[launchd-dev] Loading LaunchAgents for users in postinstall

Damien Sorresso dsorresso at apple.com
Sun Jul 19 10:44:55 PDT 2015


On 18 Jul, 2015, at 01:41, Per Olofsson <per.olofsson at gu.se> wrote:
> 17 juli 2015 kl. 22:03 skrev Damien Sorresso <dsorresso at apple.com>:
>> 
>> Per,
>> 
>> You should be able to use `launchctl asuser` for this purpose, eg.
>> 
>> $ launchctl asuser launchctl unload /Path/to/plist
>> $ launchctl asuser launchctl load /Path/to/plist
> 
> Thanks, I got some replies off list as well, and asuser is pretty much a drop-in replacement. It wasn't documented until 10.10, but opensource.apple.com (yay!) confirms that it appeared in 10.7, so I guess it should be safe to use even if you need to support older releases?

Yes, it is there. In Yosemite, we actually improved the fidelity of "asuser" substantially. The process adopts not only the proper bootstrap context but also the right exception context and audit session.
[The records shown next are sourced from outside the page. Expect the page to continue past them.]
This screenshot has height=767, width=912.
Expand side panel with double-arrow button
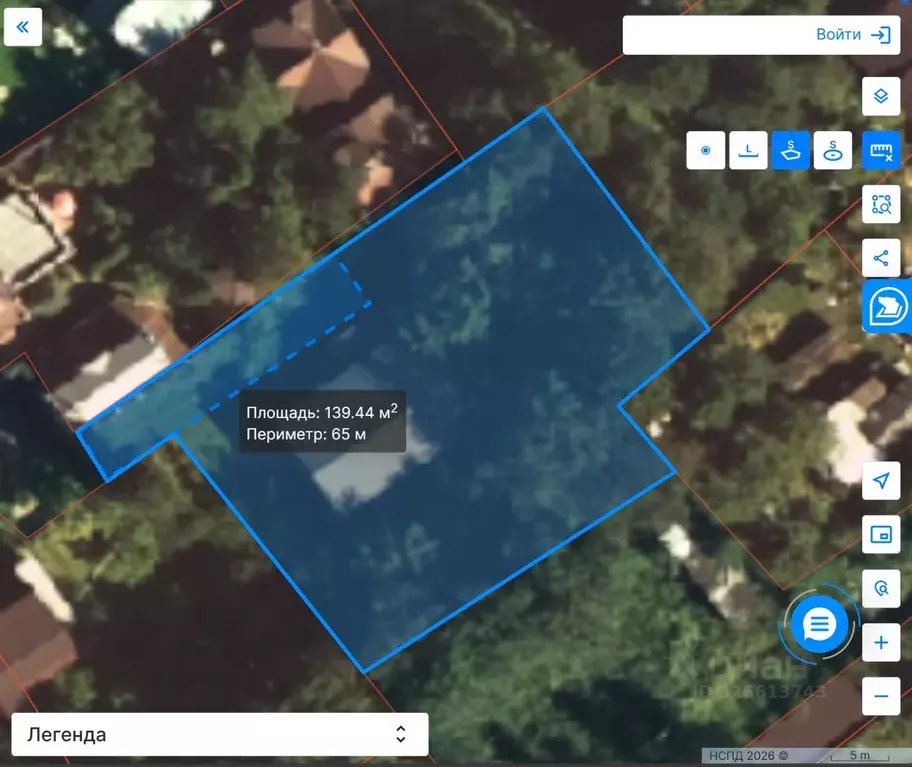tap(23, 27)
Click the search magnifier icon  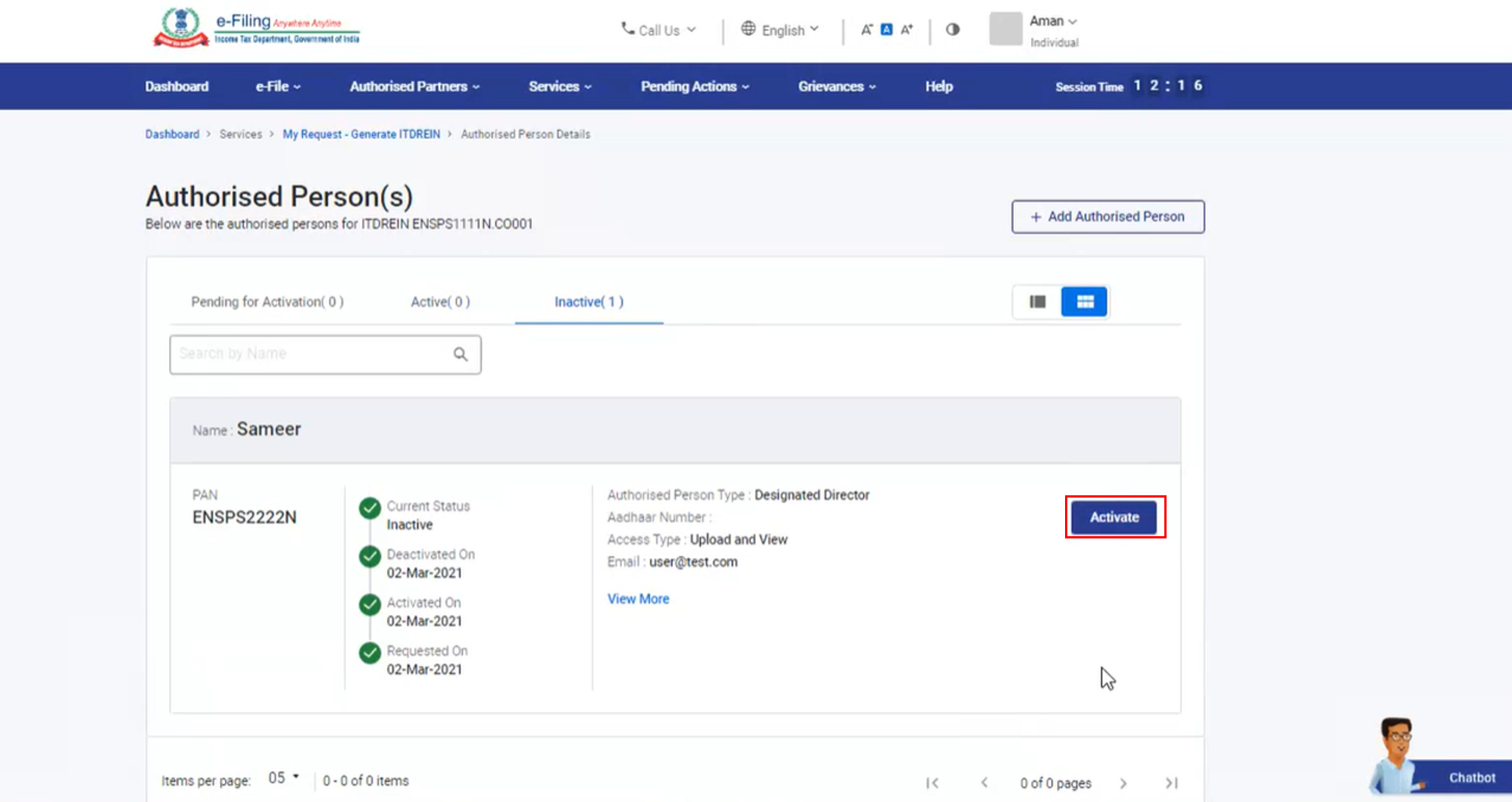(x=461, y=354)
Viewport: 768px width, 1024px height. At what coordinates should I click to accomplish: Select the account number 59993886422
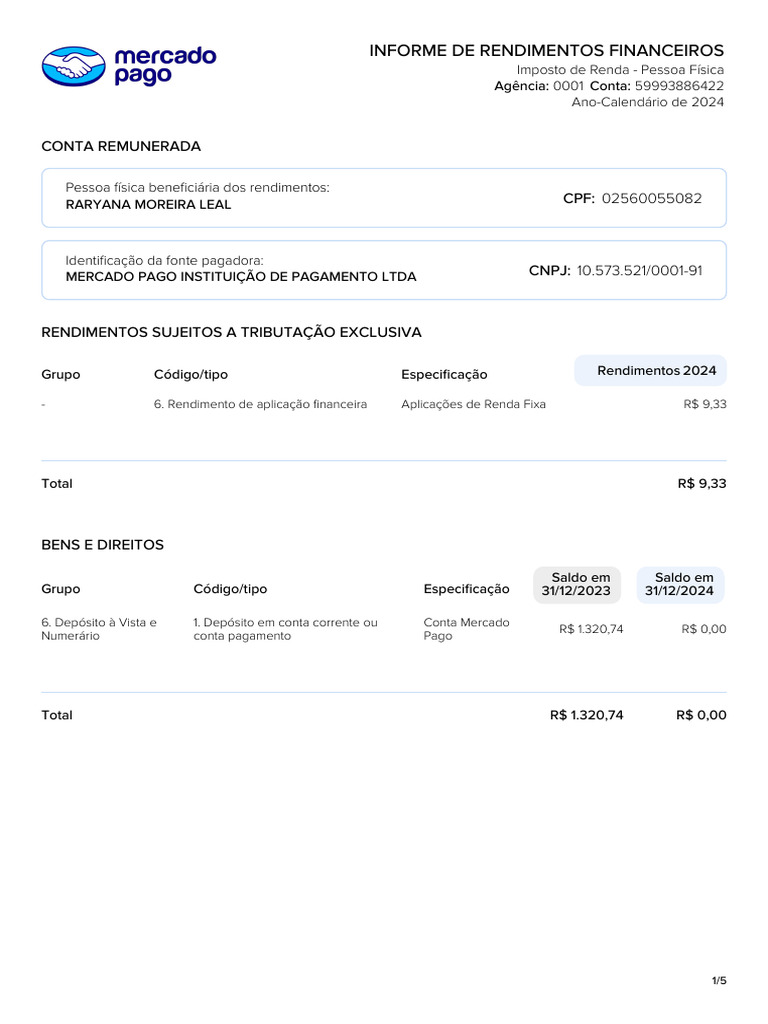point(679,86)
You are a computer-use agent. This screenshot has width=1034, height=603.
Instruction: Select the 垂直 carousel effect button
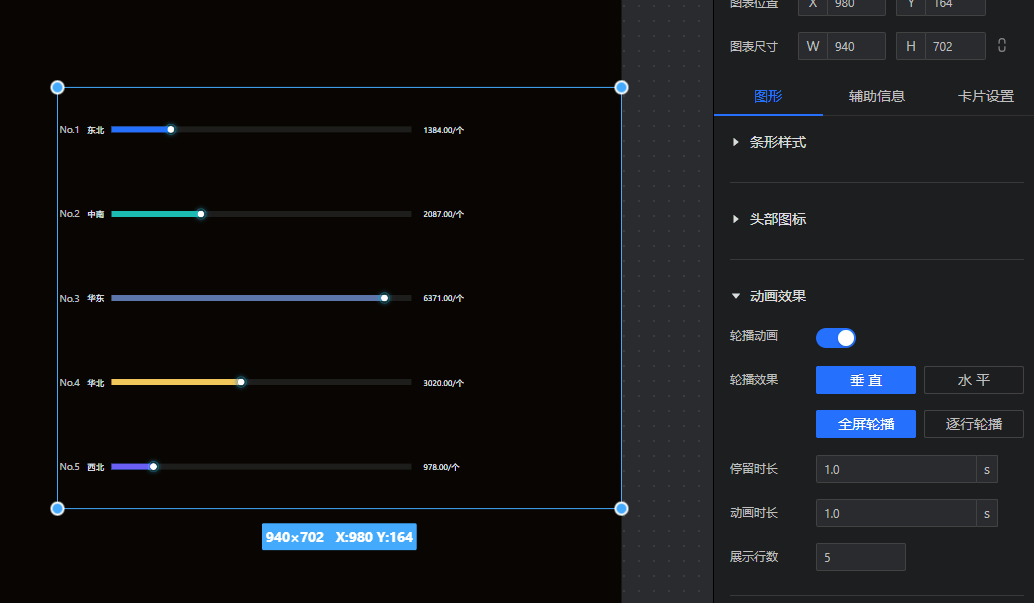tap(865, 380)
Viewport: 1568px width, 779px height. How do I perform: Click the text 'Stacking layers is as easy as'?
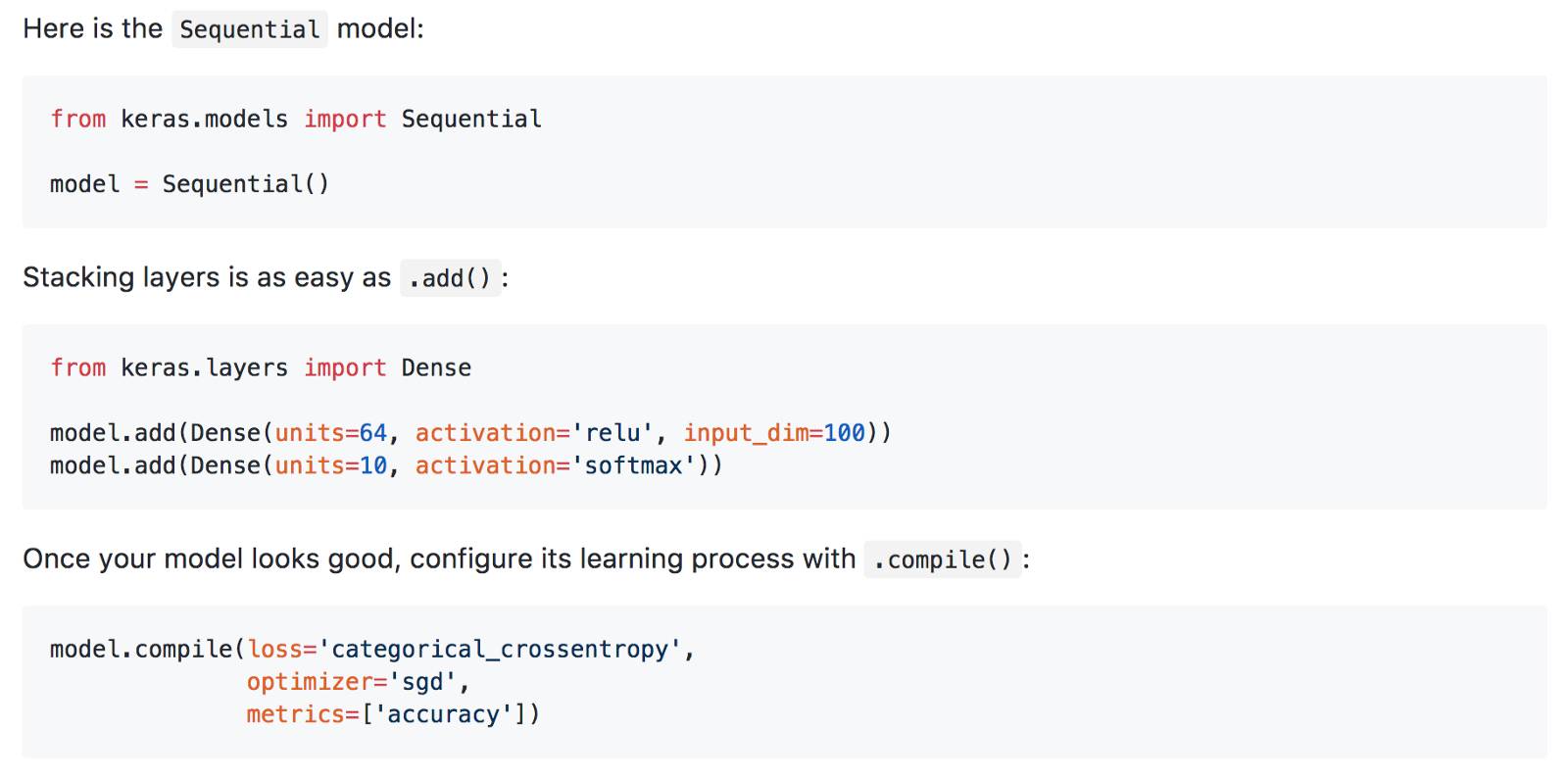click(207, 278)
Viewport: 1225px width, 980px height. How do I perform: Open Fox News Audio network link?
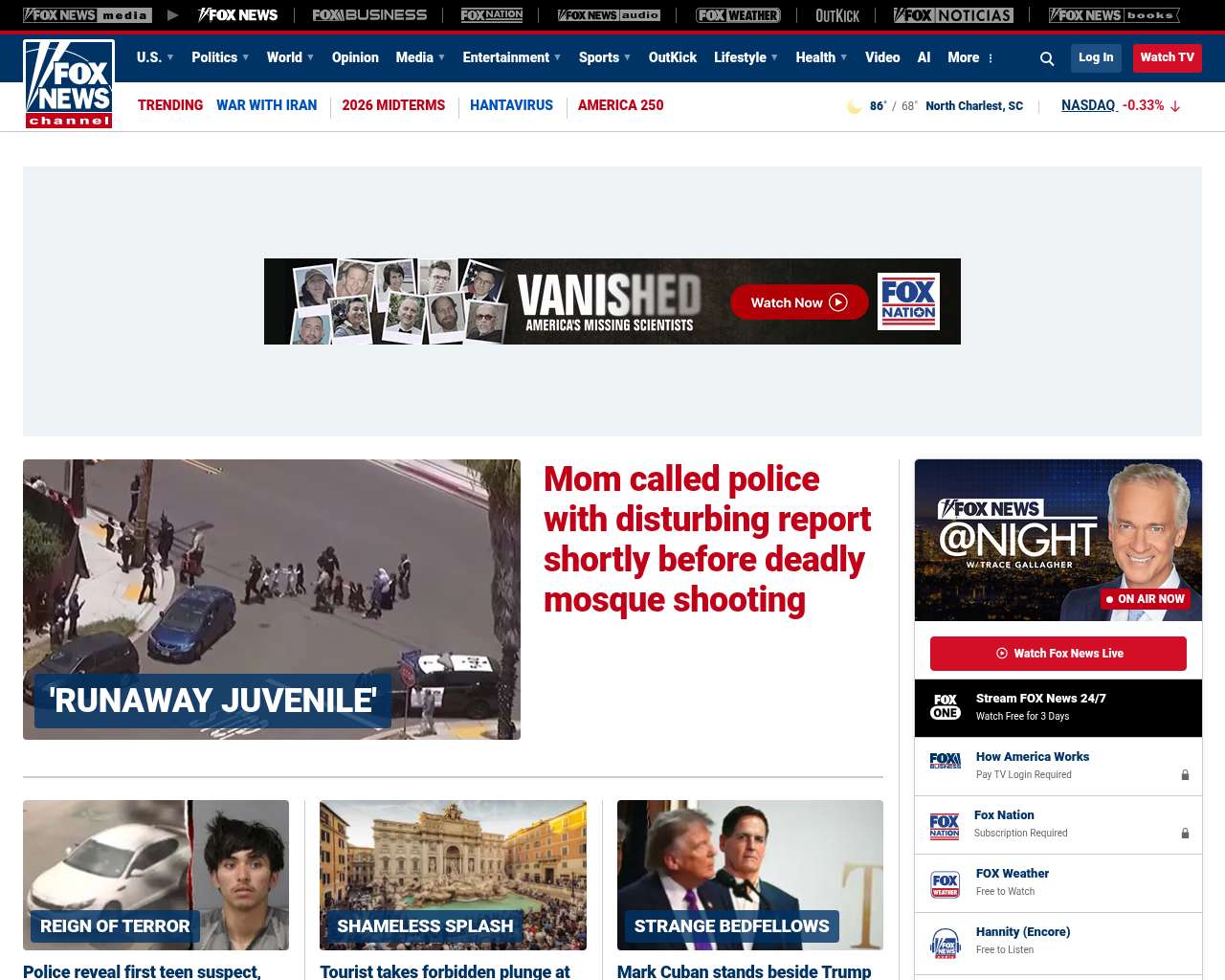[x=609, y=15]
>> On El Capitan, you can use `launchctl bootstrap` and `launchctl bootout`, eg.
>> 
>> $ launchctl bootout user/$uid /path/to/plist
>> $ launchctl bootstrap user/$uid /path/to/plist
>> 
>> Note that both of these will load your job into the user's background session and *not* the user's GUI session. This means that your job must have a LimitLoadToSessionType value of "Background".
>> 
>> If you want to load your agent into the user's GUI session, your approach below will work just fine, though I'm not sure why you're chroot(2)ing.
> 
> We're basically cargo culting Quinn's reply here:
> 
>  https://lists.macosforge.org/pipermail/launchd-dev/2011-January/000890.html
> 
> chroot -u just executes a command though, and you don't have to deal with the shell as you have to if you use su, and as a bonus there's no quoting involved.

Oh I see.

>> On El Capitan, you can modify the above commands to be
>> 
>> $ launchctl bootout gui/$uid /path/to/plist
>> $ launchctl bootstrap gui/$uid /path/to/plist
>> 
>> if you want to load the job into the user's GUI session, and you won't have to go through any weird tricks like below.
> 
> It'll be a few years before we can target 10.11+, but that's excellent!

You could always conditionalize based on the availability of the bootout subcommand if you really wanted to use it I suppose.

>> Before you ask, yes, we know it's a mess. Unfortunately, we're very constrained by 10+ years of legacy behavior.
> 
> Don't I know it, but heck, it's cleaner and more explicit now than it's ever been.